Radio companies have paid just thousands of pounds for digital licences that will let users download music and video through handheld computers and mobile phones.

But the telecoms companies, Vodafone and Cellnet, One2One, Orange and Hutchison 3G, have forked out £22.5bn for their high-speed internet "3G" licences.

The contrast between the sectors could soon prompt the telecoms companies to bid for radio companies with strong digital assets, because it is also cheaper to provide the internet services via radio, say analysts. Takeover targets could include GWR, Jazz FM and Chrysalis, that have significant digital radio interests.

Mobile operators could use the radio spectrum to send content out cheaply. Then the more expensive 3G network could be used for interactive services such as buying online. This is an interesting prospect in the fragmented radio sector. Some City deal-makers have begun touting proposals to mobile phone companies.

Simon Mays-Smith, media analyst at JP Morgan Chase, is writing a report on the subject to be published next week. He said deals are possible, "not least because regulations governing ownership between media companies is onerous. The regulation does not prevent it happening between mobile operators and radio companies".
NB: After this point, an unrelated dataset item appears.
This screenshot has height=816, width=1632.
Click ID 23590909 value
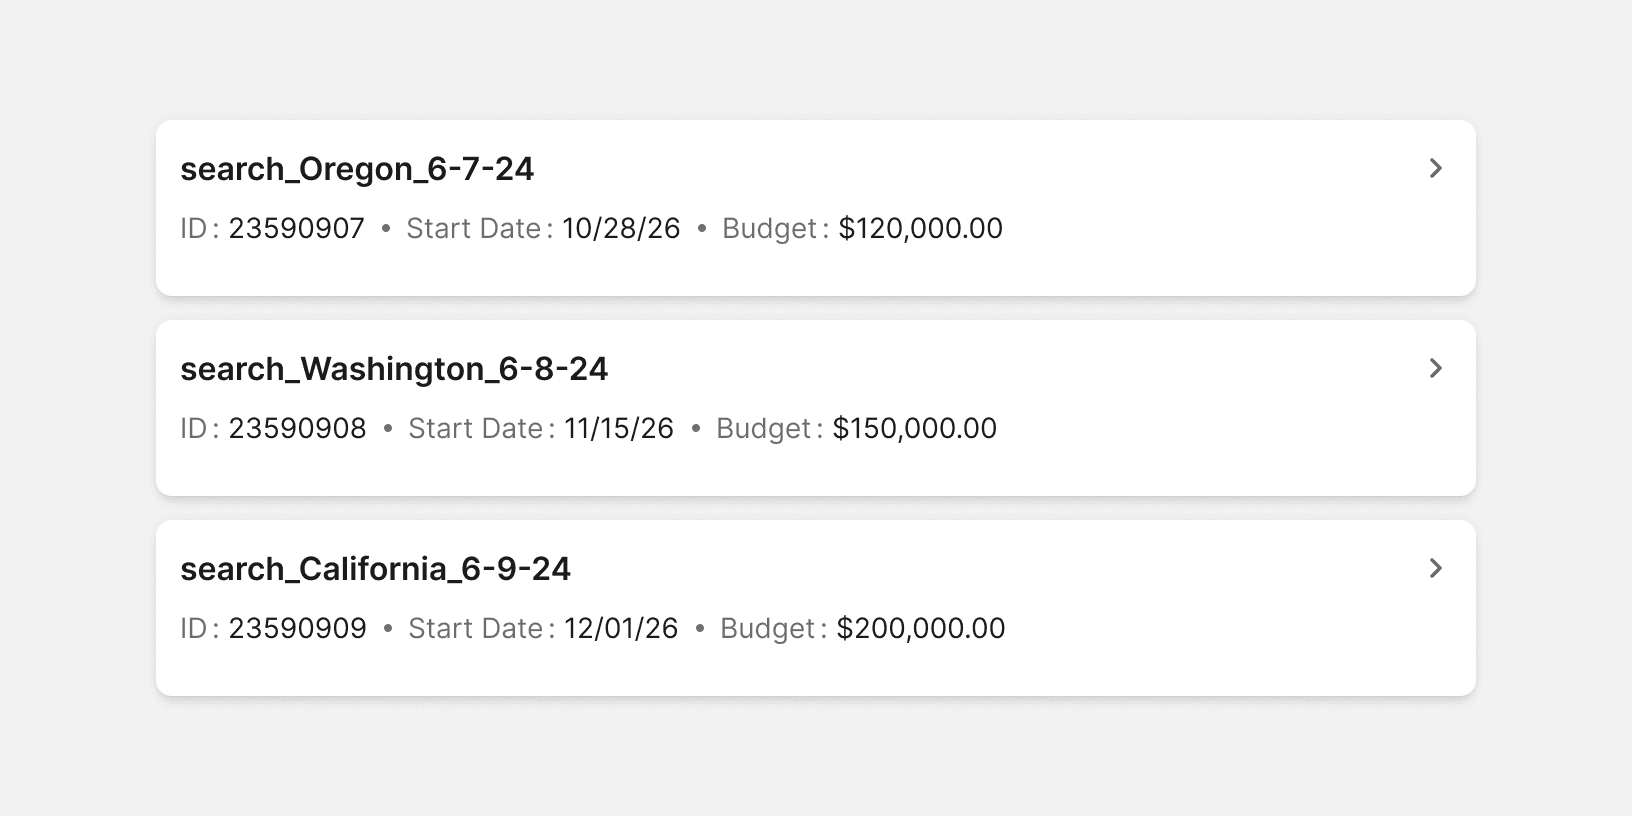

Digital radio offers better sound quality than traditional analogue broadcasts, but enthusiasts say its real selling point is its combination of the radio stations and internet data. DigitalOne, a joint venture between NTL and GWR, pays only £10,000 a year for the only national digital radio network. GWR, which owns 67 per cent, expects to invest only £1m a year into DigitalOne.

Computer games and ITN news are already available through a service called Digizone, which hires radio spectrum from DigitalOne. But digital radio is available only via a personal computer and a special receiver.

Next year the price of digital radio receivers is expected to fall dramatically, and they could soon be included in handheld computers, mobile phones and laptops.

The Culture Secretary, Tessa Jowell, said the receivers will be available for under £100 before Christmas, but industry experts say that will not happen until at least next year.

Simon Cole, chief executive of UBC Media, the quoted company that owns Digizone, said: "This blows 3G into a cocked hat in terms of the price you paid for the spectrum and what you can do on it. What digital radio data services offer is 'always on wireless broadband' which is what 3G is offering but will find difficult to deliver economically and technically."